=== Set problem ===
Turn every one of the lines below into a Markdown table with the columns Row and Line, numbering the rows in order and leaving out blank lines.

____ Records for the task

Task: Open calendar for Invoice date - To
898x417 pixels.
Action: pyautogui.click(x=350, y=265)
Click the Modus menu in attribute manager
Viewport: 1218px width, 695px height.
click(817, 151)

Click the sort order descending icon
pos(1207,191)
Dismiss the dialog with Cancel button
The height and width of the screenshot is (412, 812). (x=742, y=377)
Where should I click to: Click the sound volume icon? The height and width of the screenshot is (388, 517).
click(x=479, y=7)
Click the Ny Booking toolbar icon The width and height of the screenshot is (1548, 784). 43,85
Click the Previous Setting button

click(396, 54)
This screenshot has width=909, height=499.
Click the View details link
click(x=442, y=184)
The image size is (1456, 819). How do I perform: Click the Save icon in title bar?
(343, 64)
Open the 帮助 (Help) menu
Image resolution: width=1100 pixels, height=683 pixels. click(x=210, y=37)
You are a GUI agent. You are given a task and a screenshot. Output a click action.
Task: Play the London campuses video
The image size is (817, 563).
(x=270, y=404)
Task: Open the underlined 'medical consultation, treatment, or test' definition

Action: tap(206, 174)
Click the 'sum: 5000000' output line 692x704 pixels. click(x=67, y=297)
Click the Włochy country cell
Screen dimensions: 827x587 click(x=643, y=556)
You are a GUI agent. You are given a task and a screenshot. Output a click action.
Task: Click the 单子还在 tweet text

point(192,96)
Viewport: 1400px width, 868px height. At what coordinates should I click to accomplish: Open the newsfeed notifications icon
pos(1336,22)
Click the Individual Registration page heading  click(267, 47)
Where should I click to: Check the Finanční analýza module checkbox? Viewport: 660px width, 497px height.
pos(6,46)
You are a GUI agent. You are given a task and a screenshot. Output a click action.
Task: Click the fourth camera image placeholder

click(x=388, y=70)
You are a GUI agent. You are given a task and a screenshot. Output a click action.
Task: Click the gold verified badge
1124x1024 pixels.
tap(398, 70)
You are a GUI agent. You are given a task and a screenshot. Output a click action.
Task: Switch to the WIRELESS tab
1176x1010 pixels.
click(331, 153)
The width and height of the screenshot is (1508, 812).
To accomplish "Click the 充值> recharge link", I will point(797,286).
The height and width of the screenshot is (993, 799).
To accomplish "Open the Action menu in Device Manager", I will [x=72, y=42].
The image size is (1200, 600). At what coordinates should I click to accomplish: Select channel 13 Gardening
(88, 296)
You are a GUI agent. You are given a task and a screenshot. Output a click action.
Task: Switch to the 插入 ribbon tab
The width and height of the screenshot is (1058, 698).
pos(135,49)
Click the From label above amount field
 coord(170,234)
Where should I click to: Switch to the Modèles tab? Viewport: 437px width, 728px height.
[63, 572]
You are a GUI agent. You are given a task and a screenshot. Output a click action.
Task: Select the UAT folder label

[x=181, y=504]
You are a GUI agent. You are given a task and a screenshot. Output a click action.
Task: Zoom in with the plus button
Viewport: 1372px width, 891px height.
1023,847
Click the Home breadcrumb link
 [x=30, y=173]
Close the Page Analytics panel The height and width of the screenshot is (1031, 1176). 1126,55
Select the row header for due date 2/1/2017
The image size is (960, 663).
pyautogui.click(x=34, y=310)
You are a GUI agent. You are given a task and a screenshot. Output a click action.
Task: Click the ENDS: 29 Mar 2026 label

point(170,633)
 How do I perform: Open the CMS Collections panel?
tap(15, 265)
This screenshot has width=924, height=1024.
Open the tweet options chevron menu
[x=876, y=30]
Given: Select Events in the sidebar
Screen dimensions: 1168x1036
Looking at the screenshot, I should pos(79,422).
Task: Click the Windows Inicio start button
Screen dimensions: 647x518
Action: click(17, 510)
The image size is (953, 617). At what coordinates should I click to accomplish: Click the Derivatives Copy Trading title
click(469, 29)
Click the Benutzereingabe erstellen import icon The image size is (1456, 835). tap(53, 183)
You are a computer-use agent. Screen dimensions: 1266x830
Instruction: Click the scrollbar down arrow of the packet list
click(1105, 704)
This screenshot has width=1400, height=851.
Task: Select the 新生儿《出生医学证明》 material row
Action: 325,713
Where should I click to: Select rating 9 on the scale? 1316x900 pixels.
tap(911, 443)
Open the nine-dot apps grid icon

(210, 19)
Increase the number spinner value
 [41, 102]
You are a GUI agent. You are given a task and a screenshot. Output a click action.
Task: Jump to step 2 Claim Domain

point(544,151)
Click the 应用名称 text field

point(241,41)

________

=== Full answer ===
| Row | Line |
|---|---|
| 1 | Task: Open calendar for Invoice date - To |
| 2 | 898x417 pixels. |
| 3 | Action: pyautogui.click(x=350, y=265) |
| 4 | Click the Modus menu in attribute manager |
| 5 | Viewport: 1218px width, 695px height. |
| 6 | click(817, 151) |
| 7 | Click the sort order descending icon |
| 8 | pos(1207,191) |
| 9 | Dismiss the dialog with Cancel button |
| 10 | The height and width of the screenshot is (412, 812). (x=742, y=377) |
| 11 | Where should I click to: Click the sound volume icon? The height and width of the screenshot is (388, 517). |
| 12 | click(x=479, y=7) |
| 13 | Click the Ny Booking toolbar icon The width and height of the screenshot is (1548, 784). 43,85 |
| 14 | Click the Previous Setting button |
| 15 | click(396, 54) |
| 16 | This screenshot has width=909, height=499. |
| 17 | Click the View details link |
| 18 | click(x=442, y=184) |
| 19 | The image size is (1456, 819). How do I perform: Click the Save icon in title bar? |
| 20 | (343, 64) |
| 21 | Open the 帮助 (Help) menu |
| 22 | Image resolution: width=1100 pixels, height=683 pixels. click(x=210, y=37) |
| 23 | You are a GUI agent. You are given a task and a screenshot. Output a click action. |
| 24 | Task: Play the London campuses video |
| 25 | The image size is (817, 563). |
| 26 | (x=270, y=404) |
| 27 | Task: Open the underlined 'medical consultation, treatment, or test' definition |
| 28 | Action: tap(206, 174) |
| 29 | Click the 'sum: 5000000' output line 692x704 pixels. click(x=67, y=297) |
| 30 | Click the Włochy country cell |
| 31 | Screen dimensions: 827x587 click(x=643, y=556) |
| 32 | You are a GUI agent. You are given a task and a screenshot. Output a click action. |
| 33 | Task: Click the 单子还在 tweet text |
| 34 | point(192,96) |
| 35 | Viewport: 1400px width, 868px height. At what coordinates should I click to accomplish: Open the newsfeed notifications icon |
| 36 | pos(1336,22) |
| 37 | Click the Individual Registration page heading  click(267, 47) |
| 38 | Where should I click to: Check the Finanční analýza module checkbox? Viewport: 660px width, 497px height. |
| 39 | pos(6,46) |
| 40 | You are a GUI agent. You are given a task and a screenshot. Output a click action. |
| 41 | Task: Click the fourth camera image placeholder |
| 42 | click(x=388, y=70) |
| 43 | You are a GUI agent. You are given a task and a screenshot. Output a click action. |
| 44 | Task: Click the gold verified badge |
| 45 | 1124x1024 pixels. |
| 46 | tap(398, 70) |
| 47 | You are a GUI agent. You are given a task and a screenshot. Output a click action. |
| 48 | Task: Switch to the WIRELESS tab |
| 49 | 1176x1010 pixels. |
| 50 | click(331, 153) |
| 51 | The width and height of the screenshot is (1508, 812). |
| 52 | To accomplish "Click the 充值> recharge link", I will point(797,286). |
| 53 | The height and width of the screenshot is (993, 799). |
| 54 | To accomplish "Open the Action menu in Device Manager", I will [x=72, y=42]. |
| 55 | The image size is (1200, 600). At what coordinates should I click to accomplish: Select channel 13 Gardening |
| 56 | (88, 296) |
| 57 | You are a GUI agent. You are given a task and a screenshot. Output a click action. |
| 58 | Task: Switch to the 插入 ribbon tab |
| 59 | The width and height of the screenshot is (1058, 698). |
| 60 | pos(135,49) |
| 61 | Click the From label above amount field |
| 62 |  coord(170,234) |
| 63 | Where should I click to: Switch to the Modèles tab? Viewport: 437px width, 728px height. |
| 64 | [63, 572] |
| 65 | You are a GUI agent. You are given a task and a screenshot. Output a click action. |
| 66 | Task: Select the UAT folder label |
| 67 | [x=181, y=504] |
| 68 | You are a GUI agent. You are given a task and a screenshot. Output a click action. |
| 69 | Task: Zoom in with the plus button |
| 70 | Viewport: 1372px width, 891px height. |
| 71 | 1023,847 |
| 72 | Click the Home breadcrumb link |
| 73 |  [x=30, y=173] |
| 74 | Close the Page Analytics panel The height and width of the screenshot is (1031, 1176). 1126,55 |
| 75 | Select the row header for due date 2/1/2017 |
| 76 | The image size is (960, 663). |
| 77 | pyautogui.click(x=34, y=310) |
| 78 | You are a GUI agent. You are given a task and a screenshot. Output a click action. |
| 79 | Task: Click the ENDS: 29 Mar 2026 label |
| 80 | point(170,633) |
| 81 |  How do I perform: Open the CMS Collections panel? |
| 82 | tap(15, 265) |
| 83 | This screenshot has width=924, height=1024. |
| 84 | Open the tweet options chevron menu |
| 85 | [x=876, y=30] |
| 86 | Given: Select Events in the sidebar |
| 87 | Screen dimensions: 1168x1036 |
| 88 | Looking at the screenshot, I should pos(79,422). |
| 89 | Task: Click the Windows Inicio start button |
| 90 | Screen dimensions: 647x518 |
| 91 | Action: click(17, 510) |
| 92 | The image size is (953, 617). At what coordinates should I click to accomplish: Click the Derivatives Copy Trading title |
| 93 | click(469, 29) |
| 94 | Click the Benutzereingabe erstellen import icon The image size is (1456, 835). tap(53, 183) |
| 95 | You are a computer-use agent. Screen dimensions: 1266x830 |
| 96 | Instruction: Click the scrollbar down arrow of the packet list |
| 97 | click(1105, 704) |
| 98 | This screenshot has width=1400, height=851. |
| 99 | Task: Select the 新生儿《出生医学证明》 material row |
| 100 | Action: 325,713 |
| 101 | Where should I click to: Select rating 9 on the scale? 1316x900 pixels. |
| 102 | tap(911, 443) |
| 103 | Open the nine-dot apps grid icon |
| 104 | (210, 19) |
| 105 | Increase the number spinner value |
| 106 |  [41, 102] |
| 107 | You are a GUI agent. You are given a task and a screenshot. Output a click action. |
| 108 | Task: Jump to step 2 Claim Domain |
| 109 | point(544,151) |
| 110 | Click the 应用名称 text field |
| 111 | point(241,41) |